Au nom de nos Premières Nations membres, nous appelons tous les investisseurs, dirigeants de l’industrie et représentants gouvernementaux à reconnaître que la certitude en matière de développement des ressources est ancrée dans le respect et le partenariat avec nos Premières Nations qui sont les premiers intendants de ces terres, ce qui n’inclut pas ceux qui s’identifient comme faisant partie de la Nation métisse de l’Ontario. Toute tentative de marginaliser ou de contourner nos Premières Nations membres mettra non seulement en péril le succès du projet, mais sapera également la légitimité du processus de développement lui-même.
Les Premières Nations membres de la Nation Anishinabek sont prêtes à collaborer avec ceux qui s’engagent en faveur d’un engagement respectueux et d’une prospérité partagée.
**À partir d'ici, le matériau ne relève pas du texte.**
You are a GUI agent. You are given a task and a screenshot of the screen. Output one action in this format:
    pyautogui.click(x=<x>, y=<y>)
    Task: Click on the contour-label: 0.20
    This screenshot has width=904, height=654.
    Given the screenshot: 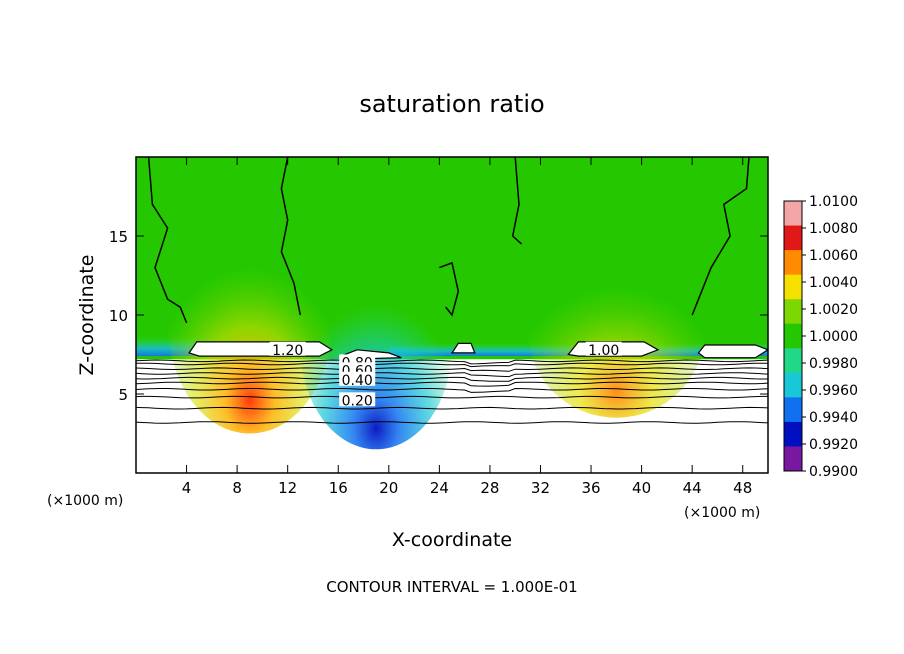 What is the action you would take?
    pyautogui.click(x=358, y=401)
     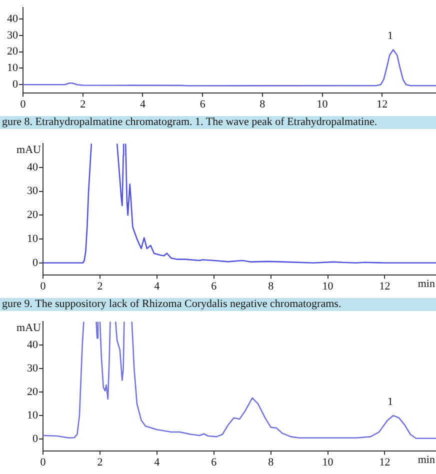 What do you see at coordinates (218, 304) in the screenshot?
I see `text: gure 9. The suppository lack of Rhizoma Corydalis negative chromatograms.` at bounding box center [218, 304]. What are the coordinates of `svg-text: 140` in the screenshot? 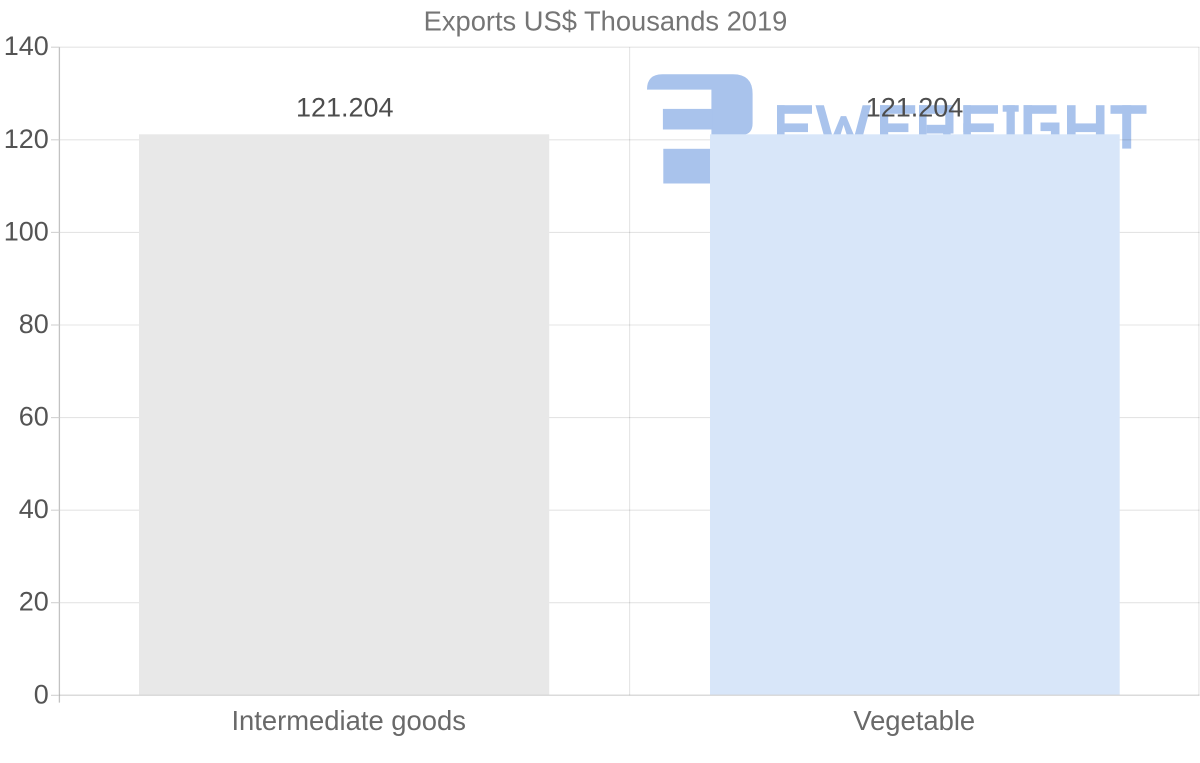 It's located at (26, 46).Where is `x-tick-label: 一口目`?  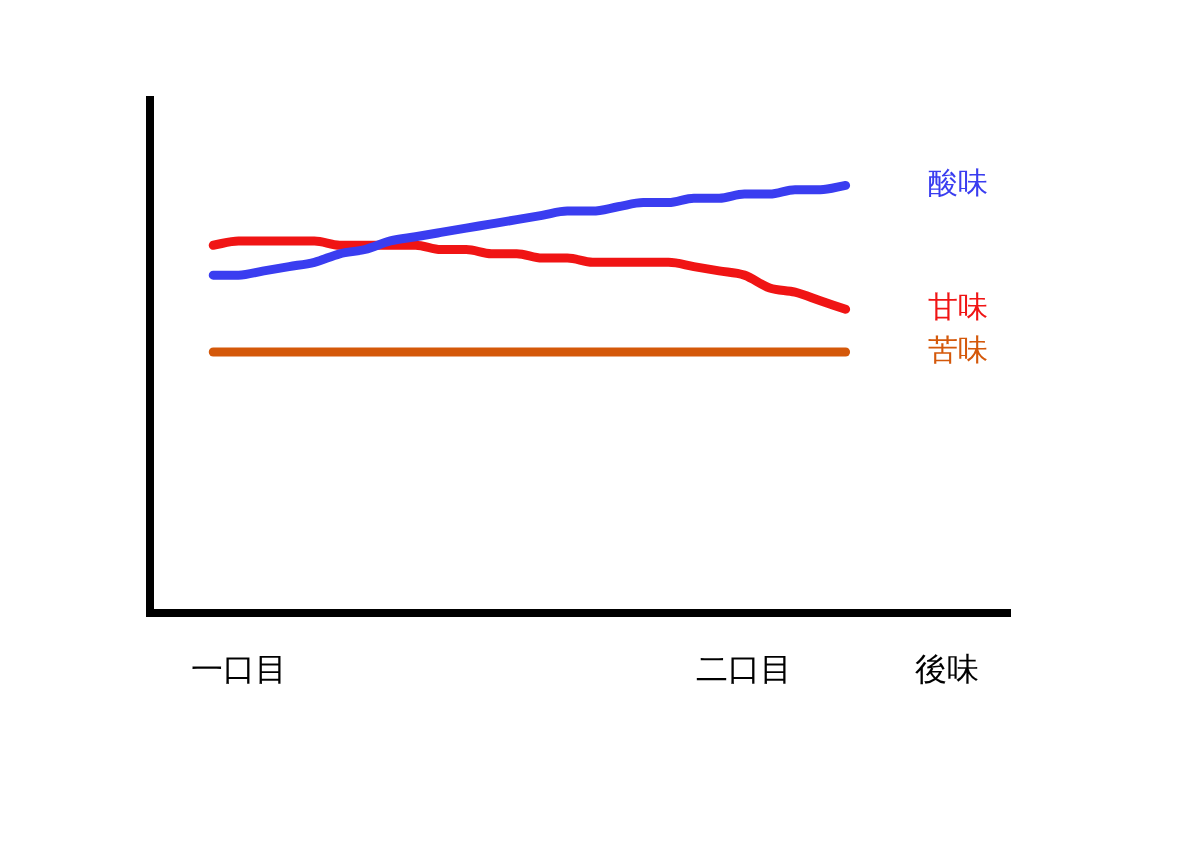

Nos Premières Nations membres n’accepteront pas de projets qui violent nos droits ou ignorent notre souveraineté. Notre avenir – et celui de nos enfants – dépend de l’établissement de relations fondées sur la confiance, le respect et le bénéfice partagé.
Pour parvenir à une véritable certitude, travaillons ensemble en tant que véritables partenaires : les Premières Nations, l’industrie et le gouvernement. Rien de moins constitue un risque pour tous les projets à venir.
Nous sommes ici, nous sommes présents et nos Premières Nations membres défendront nos droits et nos terres.
Miigwech,
Linda Débassige
E’ntami-niigaanzid Gimaa (Chef du Grand Conseil)
Nation Anishinabek
La nation Anishinabek jeil est un défenseur politique de 39 Premières Nations membres de l’Ontario, représentant environ 70 000 citoyens. La Nation Anishinabek est la plus ancienne organisation politique de l’Ontario et ses racines remontent à la Confédération des Trois Feux, qui existait bien avant l’arrivée des Européens.